== Exercise ==
This exercise calls for the line with "You are a GUI", the line with "About (150, 2420)", and all lines between them in the material below, output exactly and with no other lines.

== Data for analysis ==
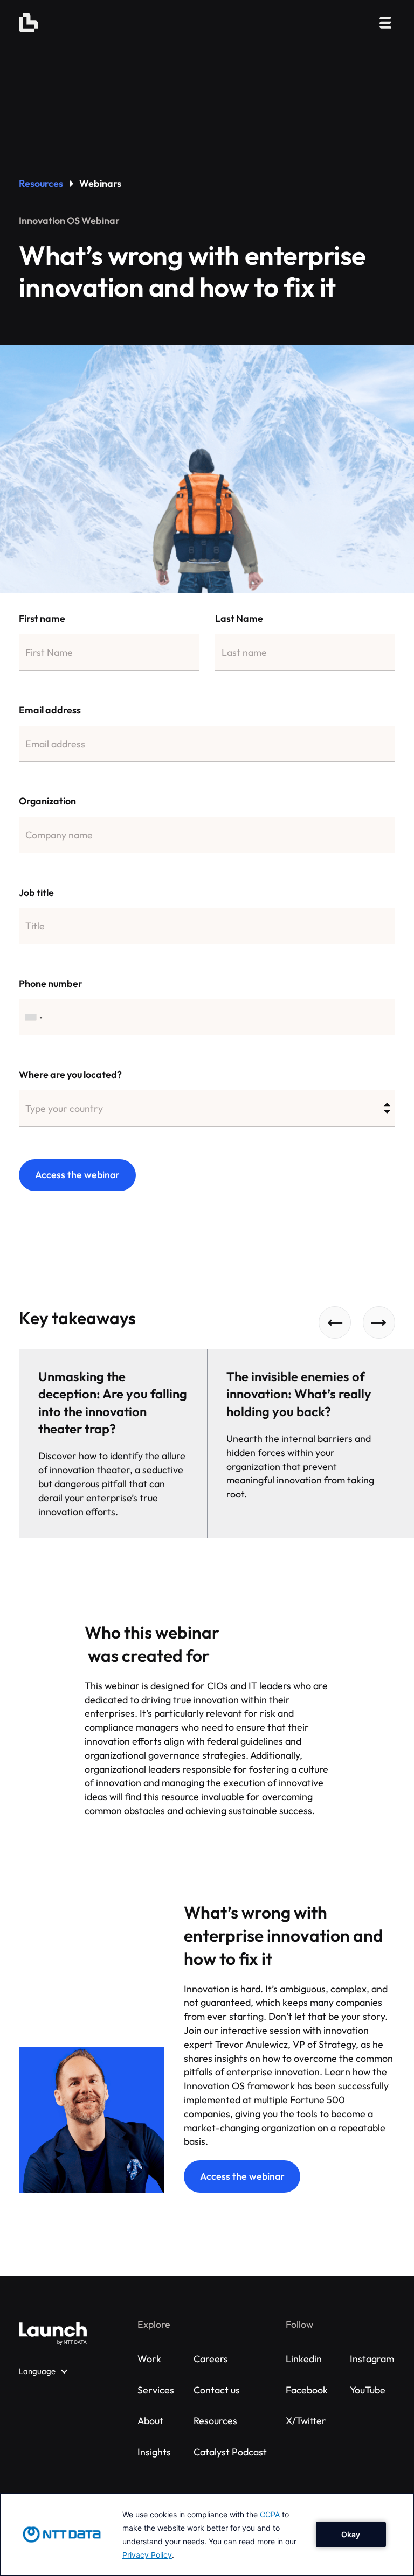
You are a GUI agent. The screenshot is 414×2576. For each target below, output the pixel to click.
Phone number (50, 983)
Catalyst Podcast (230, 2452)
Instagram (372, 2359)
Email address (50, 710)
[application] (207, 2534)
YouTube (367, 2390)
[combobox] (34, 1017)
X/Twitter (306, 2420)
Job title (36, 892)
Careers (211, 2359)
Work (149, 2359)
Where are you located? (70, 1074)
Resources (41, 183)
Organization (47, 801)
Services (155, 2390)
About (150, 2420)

--

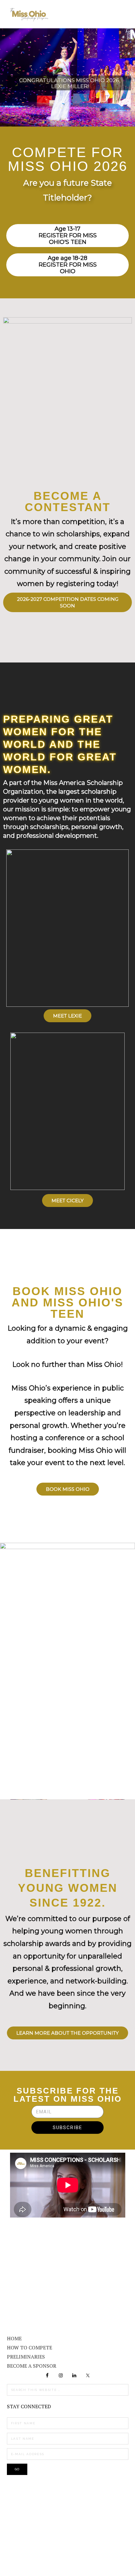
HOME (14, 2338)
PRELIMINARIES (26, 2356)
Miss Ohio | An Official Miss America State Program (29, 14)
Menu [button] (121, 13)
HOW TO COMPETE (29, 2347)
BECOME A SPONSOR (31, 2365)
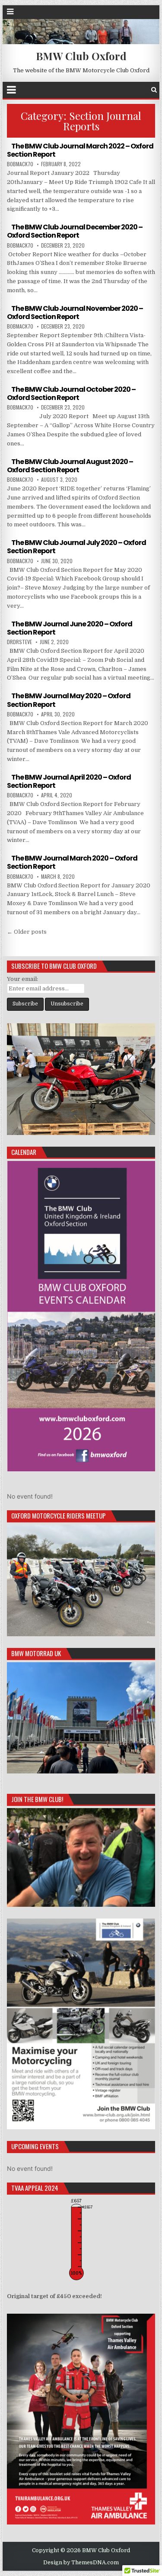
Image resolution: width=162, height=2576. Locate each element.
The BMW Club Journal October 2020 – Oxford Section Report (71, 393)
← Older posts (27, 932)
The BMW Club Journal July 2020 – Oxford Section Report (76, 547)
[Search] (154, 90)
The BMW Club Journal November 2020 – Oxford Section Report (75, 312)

==

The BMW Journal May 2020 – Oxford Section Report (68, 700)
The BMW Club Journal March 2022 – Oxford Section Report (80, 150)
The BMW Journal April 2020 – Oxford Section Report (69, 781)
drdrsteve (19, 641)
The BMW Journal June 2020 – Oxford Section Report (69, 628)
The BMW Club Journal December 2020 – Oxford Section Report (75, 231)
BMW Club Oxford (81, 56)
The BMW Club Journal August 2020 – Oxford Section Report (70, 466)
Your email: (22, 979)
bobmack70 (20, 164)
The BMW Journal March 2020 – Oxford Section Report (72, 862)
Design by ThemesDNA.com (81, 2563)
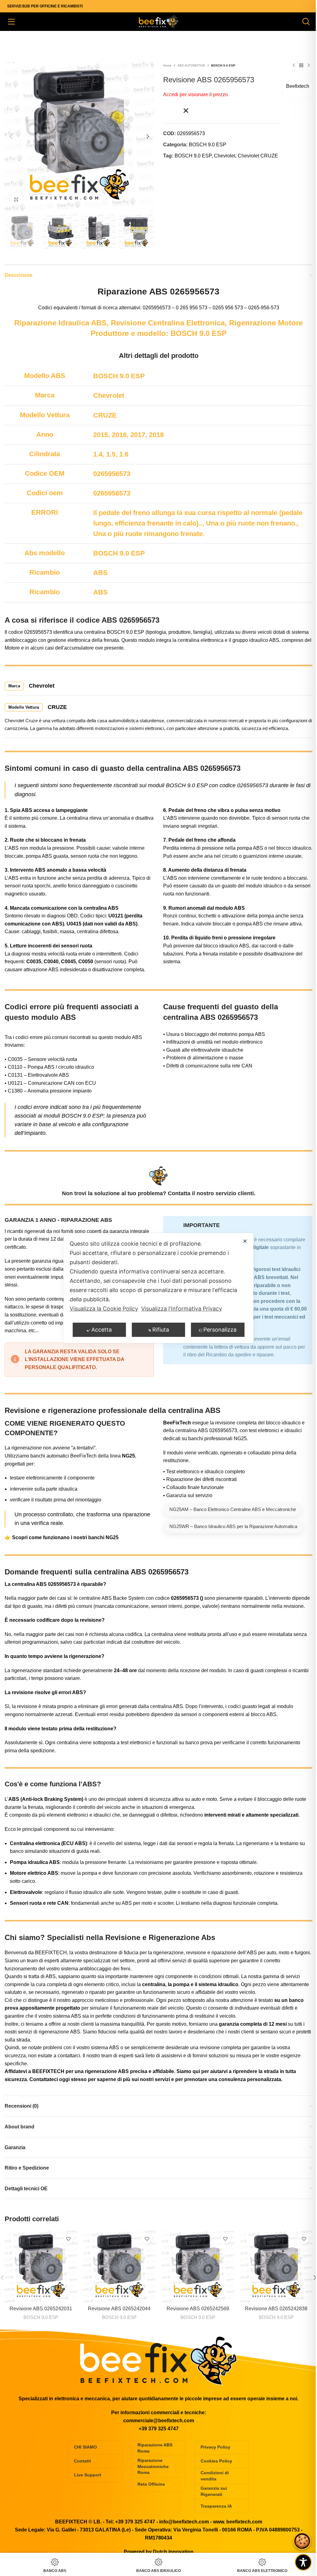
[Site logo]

== Answer space ==
You are a GUI agent. The screenshot is 414×2576. For each target below, output the pixel to click.
Phone number (50, 983)
Catalyst Podcast (230, 2452)
Instagram (372, 2359)
Email address (50, 710)
[application] (207, 2534)
YouTube (367, 2390)
[combobox] (34, 1017)
X/Twitter (306, 2420)
Job title (36, 892)
Careers (211, 2359)
Work (149, 2359)
Where are you located? (70, 1074)
Resources (41, 183)
Organization (47, 801)
Services (155, 2390)
About (150, 2420)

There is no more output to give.